The antifungal activity was carried out with Candida albicans fungus on Sabouraud Dextrose agar media. The test was carried out by disk diffusion method with nystatin as the positive control. The sterilized media was poured onto the plastic plate and allowed to solidify. The samples, positive and negative controls were applied to the inoculated media, in triplicates. After pre-diffusion of the samples for 30 min, they were incubated for 24 h at 37 ℃. The inhibited zones were measured and recorded in mm after completion of the incubation period [24].

Determination of Minimum inhibition concentration (MIC)

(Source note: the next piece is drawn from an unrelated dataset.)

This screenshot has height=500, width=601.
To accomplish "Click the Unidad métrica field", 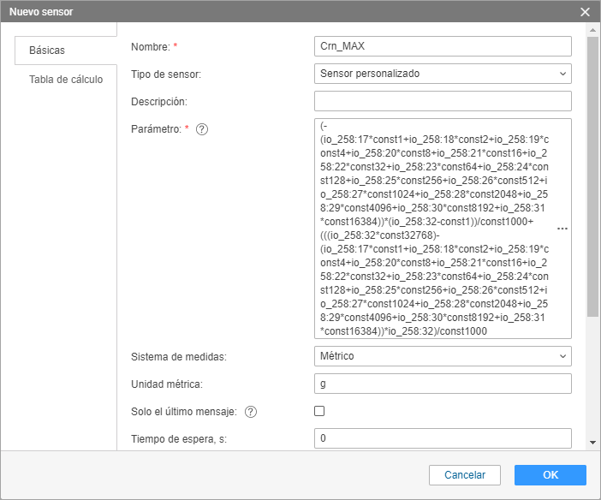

The Broth micro-dilution assay was used to evaluate the MICs of the extract against the test microorganism. The MIC was determined only for the extracts that showed some zones of inhibition in the susceptibility study [10]. Exactly 25mg of each extract was weighed and diluted in 1 ml of 5% DMSO. The positive control was made by dissolving 5 mg of ciprofloxacin in 2 ml of 5% DMSO followed by serial dilution to obtain a concentration of 2 μg/ml ciprofloxacin. The Muller Hinton broth was prepared as per the manufacturer’s instructions and autoclaved for 15 min at 121℃. Exactly 100 μl of the sterile media was measured and transferred into a sterile 96-well plate. The extracts, positive and negative control were added to the wells media, and two-fold serial dilutions of the test solutions was done using a micropipette [25]. The inoculum was added to the wells containing the test samples and controls. The plates were covered with a sterile cover and incubated for 24 h at 37 ℃. After the incubation period, 100 μl of 0.34 mg/ml resazurin dye was added to each well and then re-incubated for 30 min [26]. The dye changed from a blue colour of resazurin to a pink colour of resofurin indicating bacteria growth in wells where the test sample was not able to inhibit the growth [27].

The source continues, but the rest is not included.